A series of major cheating scandals has involved some of the nation’s top schools and colleges

Have we raised “a generation of cheaters?” asked Robert Kolker in New York magazine. That’s the question people are asking after a series of major cheating scandals involving some of the nation’s top schools and colleges. New York City’s prestigious Stuyvesant High School this month suspended 12 students, and threatened to suspend 50 more, for allegedly sharing test answers via text and email. Weeks earlier, Harvard University accused 125 undergrads of sharing and plagiarizing answers for a final take-home exam. Recent research shows that 85 percent of high school students cheat. This might be because students today face enormous pressure as early as fourth grade to succeed on high-stakes tests that they’re told will determine their entire futures. Now that schools prize test performance over learning, “cheating becomes rational,” said Steve Gimbel in InsideHigherEd.com. Indeed, cheaters are admired, for having “beat the system.”
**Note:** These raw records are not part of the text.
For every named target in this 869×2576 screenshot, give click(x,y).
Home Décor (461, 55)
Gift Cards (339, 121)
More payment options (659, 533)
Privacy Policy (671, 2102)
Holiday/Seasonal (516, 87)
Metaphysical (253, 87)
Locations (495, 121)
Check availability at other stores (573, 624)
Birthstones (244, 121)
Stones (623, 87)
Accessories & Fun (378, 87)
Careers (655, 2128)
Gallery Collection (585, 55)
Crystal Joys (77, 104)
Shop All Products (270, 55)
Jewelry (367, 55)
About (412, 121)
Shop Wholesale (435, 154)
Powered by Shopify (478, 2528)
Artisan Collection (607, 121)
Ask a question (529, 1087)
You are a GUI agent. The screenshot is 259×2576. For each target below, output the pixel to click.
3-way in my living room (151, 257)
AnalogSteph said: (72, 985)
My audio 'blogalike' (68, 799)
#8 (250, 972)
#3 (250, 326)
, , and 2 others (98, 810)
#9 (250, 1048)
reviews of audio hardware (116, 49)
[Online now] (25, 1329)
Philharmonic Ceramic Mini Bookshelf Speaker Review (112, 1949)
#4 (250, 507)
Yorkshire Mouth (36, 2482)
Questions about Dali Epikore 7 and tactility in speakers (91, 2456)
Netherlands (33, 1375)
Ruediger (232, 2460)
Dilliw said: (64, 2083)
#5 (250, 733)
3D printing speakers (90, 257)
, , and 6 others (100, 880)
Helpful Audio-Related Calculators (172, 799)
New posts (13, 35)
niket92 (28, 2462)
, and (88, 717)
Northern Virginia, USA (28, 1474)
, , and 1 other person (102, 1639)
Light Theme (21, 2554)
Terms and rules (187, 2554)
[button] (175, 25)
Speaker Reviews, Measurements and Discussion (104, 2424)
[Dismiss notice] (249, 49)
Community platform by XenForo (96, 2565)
For the Millennial Generation, in fact, “cheating” is a foreign concept, said Lauren Stiller Rikleen in The Boston Globe. Having grown up online, immersed in Wikipedia and Facebook, they think it’s perfectly normal to share information and even intimate personal secrets. To them, passing around test answers isn’t really cheating, just as downloading music from file-sharing sites isn’t really stealing. Lazy teaching only makes matters worse, said Zara Kessler in Bloomberg.com. The exam paper at the center of the Harvard scandal was open-book and open-Internet—meaning students could research their answers almost any way they wanted. Is it any wonder students decided that collaborating on their answers was no big thing? To find out what students really have learned, schools must demand that they “shut the laptops altogether.”